- PROBLEM DETAILS -
Rewrite all the entries below as a JSON list of strings, with one string per line and no blank lines. Leave the pictures out.

- INPUT RECORDS -
________________________________________

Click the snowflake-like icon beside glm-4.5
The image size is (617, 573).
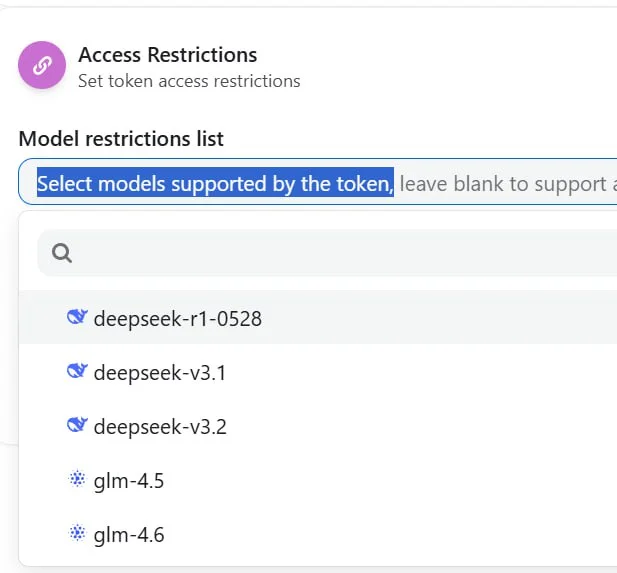[x=77, y=480]
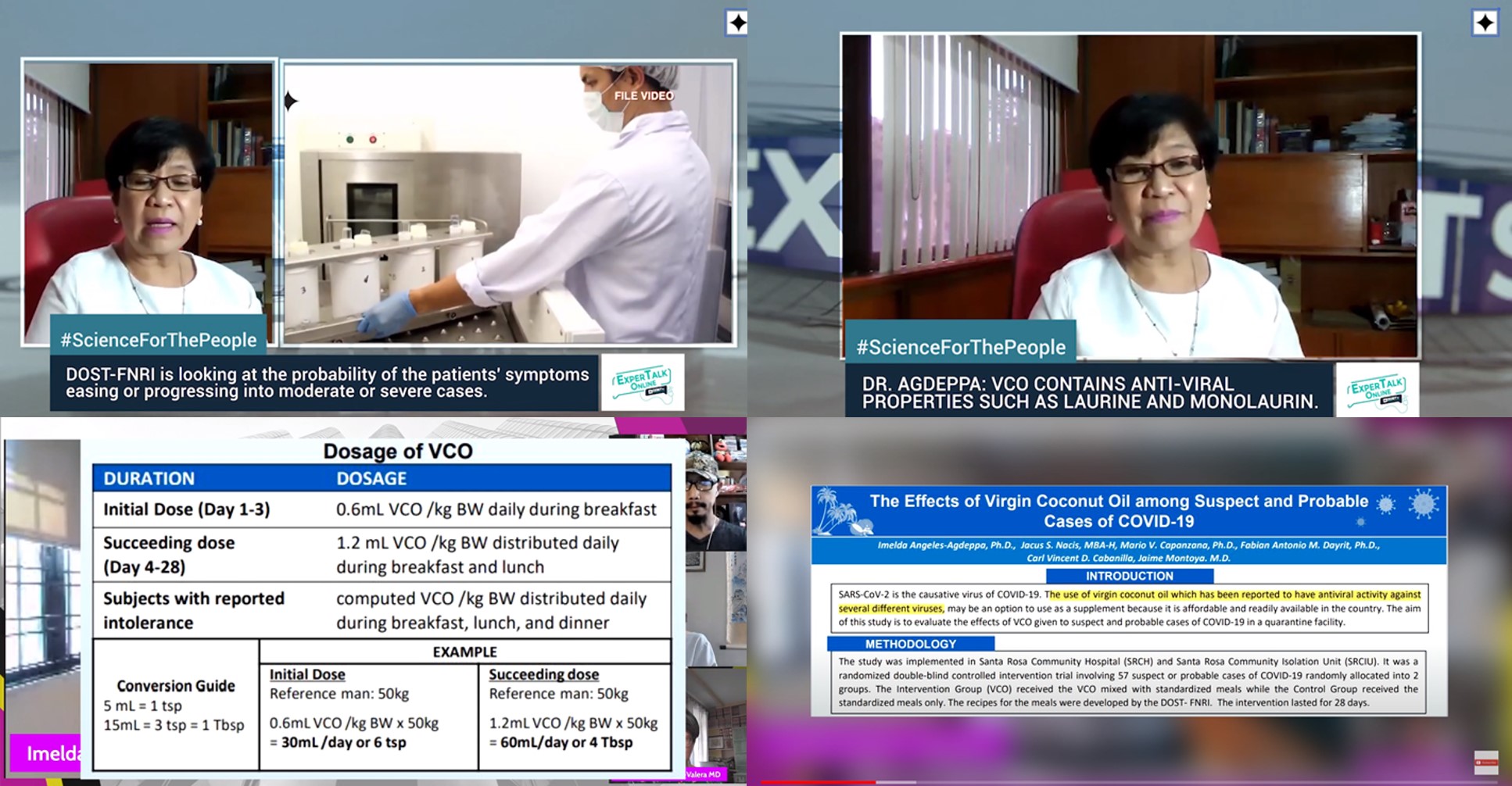Select the middle participant thumbnail with wall scroll
This screenshot has width=1512, height=786.
click(x=715, y=606)
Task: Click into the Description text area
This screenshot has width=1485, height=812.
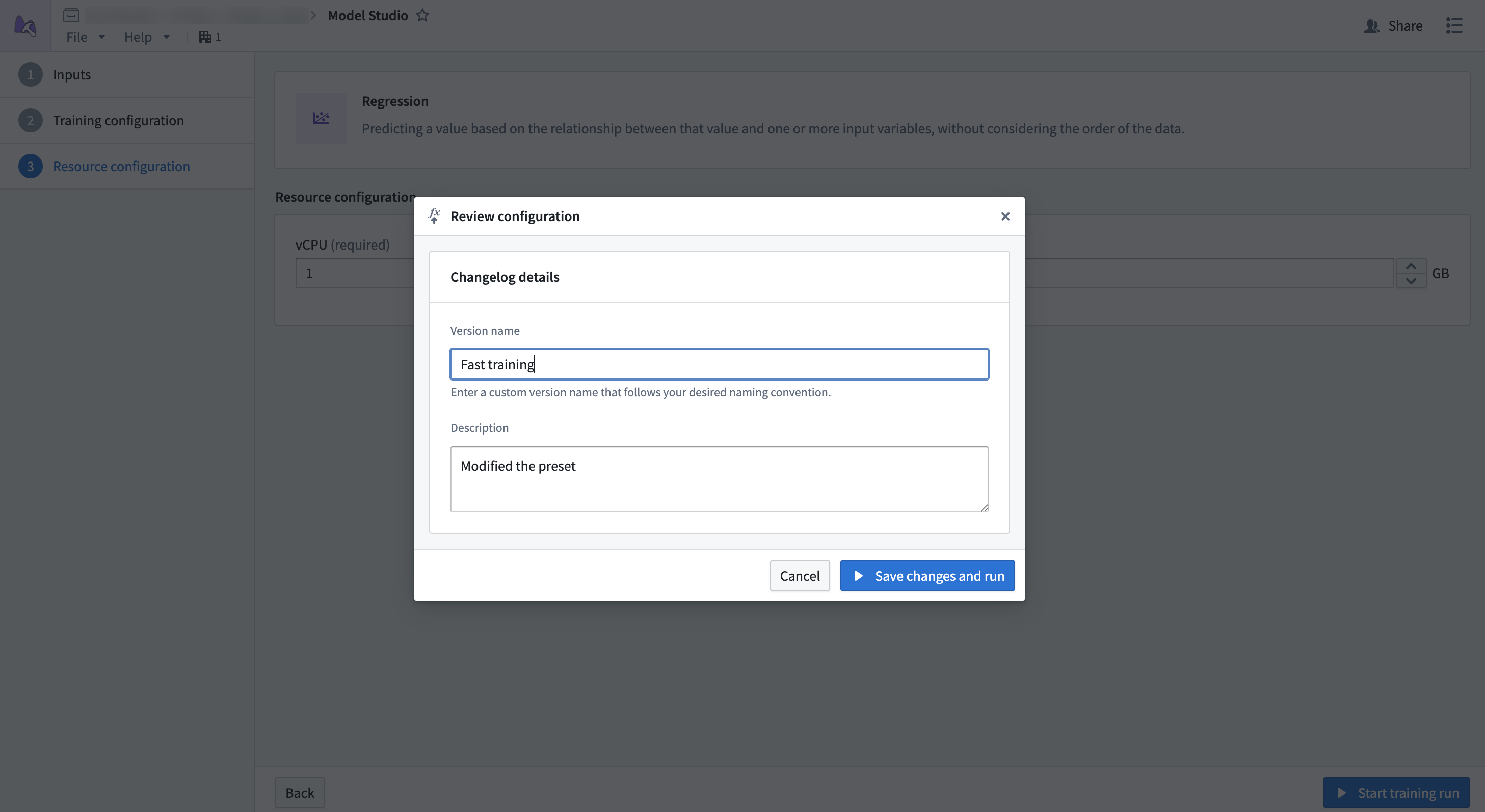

________________________________________

- THE COMPLETED TASK -
[
  "Click the snowflake-like icon beside glm-4.5",
  "The image size is (617, 573).",
  "[x=77, y=480]",
  "Select the middle participant thumbnail with wall scroll",
  "This screenshot has width=1512, height=786.",
  "click(x=715, y=606)",
  "Task: Click into the Description text area",
  "This screenshot has width=1485, height=812."
]